Friday, 8 June 2012

Another Tale of My Spontaneity

Like most people I have my flaws. I think my parents should probably return me; my feet regularly loose their ability to stand, I have various lung defects and teeth that cost more than a cheap second hand car. Last night I discovered that I am a defective navigator. Admittedly I have been in denial about this after receiving a C- for Navigation in Maths A. I know I am not alone in this probably, in fact the more I think about it, the more I'm certain it is a hereditary trait (for the past four years my mother has walked in the wrong direction out of the lift at my monthly orthodontist visits).

In the past 16 years 5 months I have accomplished some seriously stupid, cringe-worthy things. Even now, some memories catch me off guard and give me the urge to curl up in a ball of shame. I have decided that I can remember the events of last night in two different ways. a) another event to add to my long (and probably never-ending list of stupidity) or b) another event to prove my spontaneous tendencies. Which ever way I choose to look at it will never forget the complexities my friend Em and I encountered ass we endeavored to find a carpark  and the Schonell Theatre before the Queensland Musical Theatre' s  production of Oliver.

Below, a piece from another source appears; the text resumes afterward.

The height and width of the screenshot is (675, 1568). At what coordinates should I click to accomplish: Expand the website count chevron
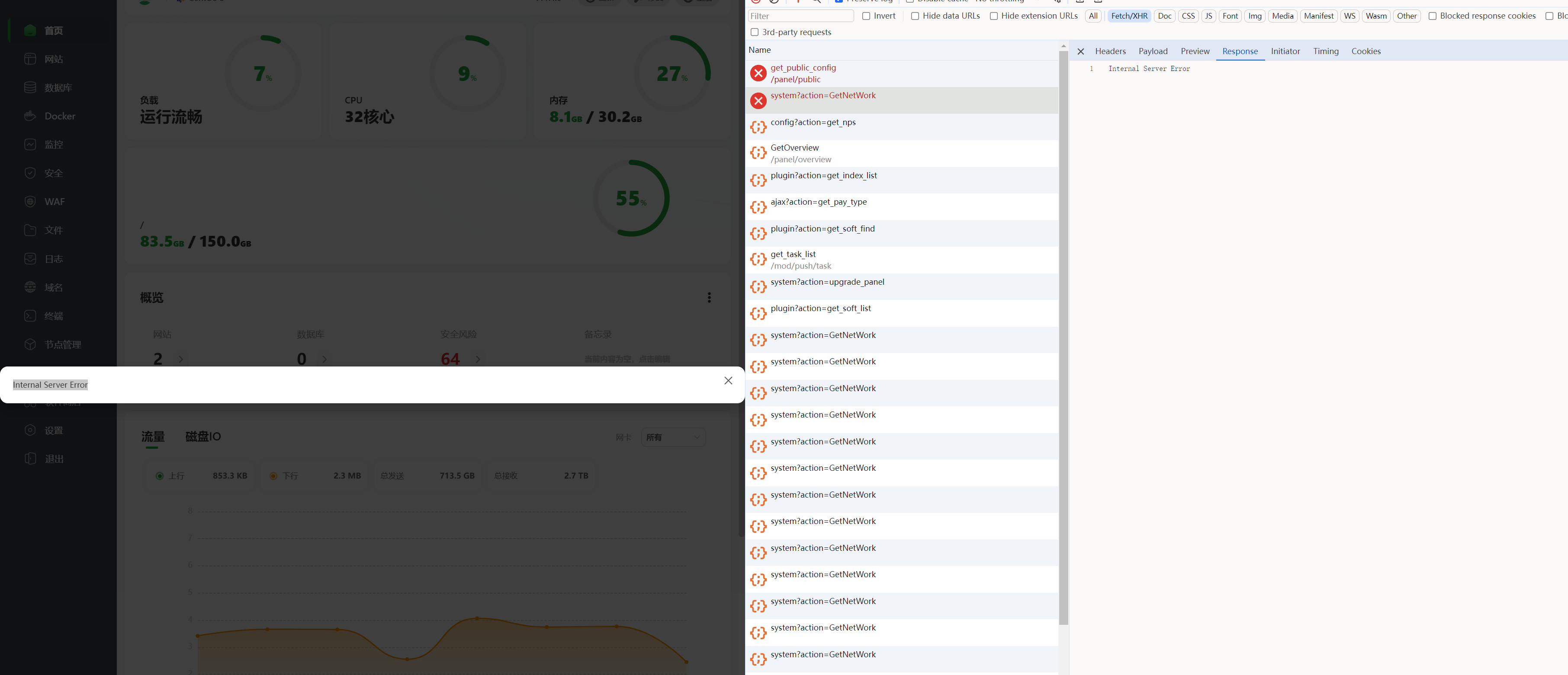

1800 hours: Left a disclosed suburban residence in Hawthorne. Gavin Degraw's, Chariot penetrated the eardrums our eardrums as we gallivanted down Hawthorne Road. 
1810 hours: Head thumped to I Don't Want to Be (another Degraw classic) while idly awaiting a change of lights at Wynuum- Hawthorne Road Intersection.
1820 hours: Had a mild rock out to Missy Higgins, Scar while surpassing the city on the freeway.
1825 hours: St Lucia was ours as we serenaded the local community with I'm Yours, Jason Mraz
1830 hours: Approaching UQ St Lucia campus, Dog Days were over; we nailed speed- bumps like para-gliders.
1835 hours: Parked adjacent to an occupied some skilled soccer players.
1840 hours: Wandered around the Women's Institute with UQ hoping to stumble across the Schonell Theatre. 
1900 hours: After 20 minutes of failing to discover the Schonell Theatre; we made the executive decision to run back to the car. We returned to the car five minutes later  sweaty and breathless. My inbuilt navigation system had failed me. 
1915 hours: After spending 15 minutes driving following arrowed signs to the Schonell Theatre we finally parked. We had passed the skilled soccer players three times.
UQ Map for future reference or people with equally damaged navigation skills.

An hour and fifteen minutes after our departure time, and forty five minutes overdue our estimated arrival time; we entered the Schonell Theatre. After some quick shots of caffeine, we considered ourselves lucky to be there on time! Like all there is a moral to this story; don't call a homing pigeon Kobi.